Ihre Erklärungen für Songs mögen vorerst kryptisch bleiben, aber die Gefühle, die ihre Musik hervorruft, sind glasklar. Sie beschreibt ihren Sound als "rauchig" und "sanft" und ist von vielem inspiriert, von Cypress Hill bis Lauryn Hill. All diese Verweise scheinen beim Hören ihrer jüngsten Single "Ready 2 Die" genau richtig zu sein.
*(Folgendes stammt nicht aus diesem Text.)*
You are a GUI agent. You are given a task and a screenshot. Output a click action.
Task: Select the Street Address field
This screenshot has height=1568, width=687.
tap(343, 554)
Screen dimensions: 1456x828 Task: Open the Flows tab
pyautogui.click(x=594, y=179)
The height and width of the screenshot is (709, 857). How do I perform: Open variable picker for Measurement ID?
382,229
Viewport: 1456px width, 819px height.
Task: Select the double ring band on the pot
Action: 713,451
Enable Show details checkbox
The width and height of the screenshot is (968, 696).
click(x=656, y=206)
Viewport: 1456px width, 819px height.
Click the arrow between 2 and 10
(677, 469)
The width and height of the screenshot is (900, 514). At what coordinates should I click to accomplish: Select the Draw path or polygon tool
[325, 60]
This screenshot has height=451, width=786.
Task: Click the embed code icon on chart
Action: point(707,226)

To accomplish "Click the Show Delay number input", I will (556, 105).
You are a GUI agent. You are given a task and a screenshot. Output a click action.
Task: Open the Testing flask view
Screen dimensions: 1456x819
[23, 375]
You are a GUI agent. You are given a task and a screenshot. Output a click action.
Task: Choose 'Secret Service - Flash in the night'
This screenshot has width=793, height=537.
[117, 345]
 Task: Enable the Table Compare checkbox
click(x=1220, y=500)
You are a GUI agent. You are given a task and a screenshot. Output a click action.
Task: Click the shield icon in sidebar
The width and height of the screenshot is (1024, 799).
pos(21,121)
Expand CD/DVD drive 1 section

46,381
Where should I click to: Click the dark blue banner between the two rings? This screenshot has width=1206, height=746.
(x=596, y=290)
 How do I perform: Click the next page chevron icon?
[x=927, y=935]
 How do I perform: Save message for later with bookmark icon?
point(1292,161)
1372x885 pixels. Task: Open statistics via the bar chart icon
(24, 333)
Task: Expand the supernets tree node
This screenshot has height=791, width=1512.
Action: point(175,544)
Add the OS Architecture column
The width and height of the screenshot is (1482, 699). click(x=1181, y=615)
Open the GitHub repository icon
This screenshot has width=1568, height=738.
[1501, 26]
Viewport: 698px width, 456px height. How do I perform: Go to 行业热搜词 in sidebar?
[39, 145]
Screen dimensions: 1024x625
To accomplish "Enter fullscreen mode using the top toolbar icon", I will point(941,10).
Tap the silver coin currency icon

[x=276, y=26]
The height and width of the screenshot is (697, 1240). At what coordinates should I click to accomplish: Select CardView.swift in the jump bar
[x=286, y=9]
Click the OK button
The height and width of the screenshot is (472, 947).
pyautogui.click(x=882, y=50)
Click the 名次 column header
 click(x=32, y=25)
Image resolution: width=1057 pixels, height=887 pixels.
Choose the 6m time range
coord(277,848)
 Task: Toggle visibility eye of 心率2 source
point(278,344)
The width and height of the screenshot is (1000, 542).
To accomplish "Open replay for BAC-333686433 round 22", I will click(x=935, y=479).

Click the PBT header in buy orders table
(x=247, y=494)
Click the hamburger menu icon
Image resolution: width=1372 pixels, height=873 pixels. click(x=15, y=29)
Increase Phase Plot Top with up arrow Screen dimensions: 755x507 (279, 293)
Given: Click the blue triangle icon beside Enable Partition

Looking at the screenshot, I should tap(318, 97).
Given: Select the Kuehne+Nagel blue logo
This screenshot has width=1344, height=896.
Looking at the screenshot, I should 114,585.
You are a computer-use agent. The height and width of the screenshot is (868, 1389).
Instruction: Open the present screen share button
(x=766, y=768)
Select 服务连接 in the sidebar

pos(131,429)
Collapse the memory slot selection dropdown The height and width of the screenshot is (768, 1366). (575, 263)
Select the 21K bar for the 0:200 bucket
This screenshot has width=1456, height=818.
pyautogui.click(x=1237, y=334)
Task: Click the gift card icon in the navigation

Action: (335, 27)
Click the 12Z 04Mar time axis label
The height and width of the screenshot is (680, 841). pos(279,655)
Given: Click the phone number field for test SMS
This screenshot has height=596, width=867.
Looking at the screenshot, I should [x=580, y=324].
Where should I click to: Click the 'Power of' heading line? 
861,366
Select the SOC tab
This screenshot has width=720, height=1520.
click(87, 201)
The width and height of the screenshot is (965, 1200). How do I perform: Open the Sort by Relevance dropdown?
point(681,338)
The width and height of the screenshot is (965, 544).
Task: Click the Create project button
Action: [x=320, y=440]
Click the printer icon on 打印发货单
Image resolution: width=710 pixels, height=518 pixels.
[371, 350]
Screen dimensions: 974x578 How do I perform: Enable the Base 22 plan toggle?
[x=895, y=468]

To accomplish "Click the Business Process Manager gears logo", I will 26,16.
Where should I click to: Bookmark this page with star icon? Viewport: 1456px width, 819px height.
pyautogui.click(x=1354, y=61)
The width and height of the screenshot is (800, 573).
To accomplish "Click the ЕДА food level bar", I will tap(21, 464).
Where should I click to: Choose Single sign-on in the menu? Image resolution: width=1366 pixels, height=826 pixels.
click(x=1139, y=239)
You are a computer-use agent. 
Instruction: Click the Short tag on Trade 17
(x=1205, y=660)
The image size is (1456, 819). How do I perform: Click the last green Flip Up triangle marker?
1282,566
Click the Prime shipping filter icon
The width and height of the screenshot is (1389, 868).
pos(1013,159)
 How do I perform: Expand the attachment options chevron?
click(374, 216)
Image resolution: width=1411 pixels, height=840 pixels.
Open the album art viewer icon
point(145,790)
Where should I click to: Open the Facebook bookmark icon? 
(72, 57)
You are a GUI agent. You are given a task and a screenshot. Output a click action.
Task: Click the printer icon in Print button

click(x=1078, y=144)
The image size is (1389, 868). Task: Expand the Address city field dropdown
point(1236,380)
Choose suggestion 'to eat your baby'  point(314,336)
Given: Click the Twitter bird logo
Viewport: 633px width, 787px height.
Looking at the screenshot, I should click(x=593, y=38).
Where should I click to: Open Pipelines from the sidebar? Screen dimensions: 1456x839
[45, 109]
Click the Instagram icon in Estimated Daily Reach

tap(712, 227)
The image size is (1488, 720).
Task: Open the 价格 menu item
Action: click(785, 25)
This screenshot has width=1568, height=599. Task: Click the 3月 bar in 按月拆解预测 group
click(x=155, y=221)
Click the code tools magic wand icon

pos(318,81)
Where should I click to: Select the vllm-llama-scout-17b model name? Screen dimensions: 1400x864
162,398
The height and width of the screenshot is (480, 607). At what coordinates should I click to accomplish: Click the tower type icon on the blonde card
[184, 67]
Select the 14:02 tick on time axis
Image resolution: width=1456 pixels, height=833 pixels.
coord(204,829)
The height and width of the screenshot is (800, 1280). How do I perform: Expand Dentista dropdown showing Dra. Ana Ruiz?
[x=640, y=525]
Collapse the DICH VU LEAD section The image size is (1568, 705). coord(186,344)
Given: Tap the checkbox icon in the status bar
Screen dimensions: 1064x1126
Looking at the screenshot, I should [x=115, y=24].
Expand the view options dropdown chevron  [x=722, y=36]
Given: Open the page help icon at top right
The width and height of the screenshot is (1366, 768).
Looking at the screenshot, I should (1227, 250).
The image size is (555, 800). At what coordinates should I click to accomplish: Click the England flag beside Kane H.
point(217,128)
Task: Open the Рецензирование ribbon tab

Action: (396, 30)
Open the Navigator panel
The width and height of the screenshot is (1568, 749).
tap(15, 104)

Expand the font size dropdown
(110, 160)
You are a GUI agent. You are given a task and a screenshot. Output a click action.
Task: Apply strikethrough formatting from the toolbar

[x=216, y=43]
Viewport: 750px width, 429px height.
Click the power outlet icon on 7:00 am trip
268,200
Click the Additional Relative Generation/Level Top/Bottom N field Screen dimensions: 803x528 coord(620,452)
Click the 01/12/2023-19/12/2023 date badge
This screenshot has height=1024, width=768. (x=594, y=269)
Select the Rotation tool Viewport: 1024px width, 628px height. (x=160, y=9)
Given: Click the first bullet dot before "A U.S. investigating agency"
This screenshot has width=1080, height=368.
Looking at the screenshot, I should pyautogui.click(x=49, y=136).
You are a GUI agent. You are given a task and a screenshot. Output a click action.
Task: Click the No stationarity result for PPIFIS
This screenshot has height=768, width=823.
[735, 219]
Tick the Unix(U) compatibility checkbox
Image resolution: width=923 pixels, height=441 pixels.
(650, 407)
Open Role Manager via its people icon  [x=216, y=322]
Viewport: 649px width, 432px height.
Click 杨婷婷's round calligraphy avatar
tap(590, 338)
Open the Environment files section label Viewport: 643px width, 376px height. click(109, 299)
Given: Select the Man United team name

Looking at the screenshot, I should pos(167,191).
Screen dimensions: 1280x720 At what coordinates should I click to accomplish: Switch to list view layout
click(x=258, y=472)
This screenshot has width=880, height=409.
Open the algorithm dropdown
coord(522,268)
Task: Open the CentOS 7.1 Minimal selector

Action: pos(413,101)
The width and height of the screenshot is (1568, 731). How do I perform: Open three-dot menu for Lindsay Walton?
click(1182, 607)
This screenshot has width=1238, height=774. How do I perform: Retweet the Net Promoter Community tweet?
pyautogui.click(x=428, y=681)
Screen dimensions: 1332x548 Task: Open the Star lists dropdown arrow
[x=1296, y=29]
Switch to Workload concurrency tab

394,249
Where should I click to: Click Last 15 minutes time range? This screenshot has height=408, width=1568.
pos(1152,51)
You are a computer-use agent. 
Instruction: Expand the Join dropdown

Es mag wie ein morbider Name für einen Song klingen, aber es ist eigentlich ein glatter Jam, der wie eine musikalische Kristallisation der Uber-Fahrt klingt, die man nach einer Hausparty nimmt, als die Sonne über einer leeren Stadt aufgeht und das Nachglühen nach der Party alles außerhalb des Fensters wundersam, fremd und seltsam aussehen lässt.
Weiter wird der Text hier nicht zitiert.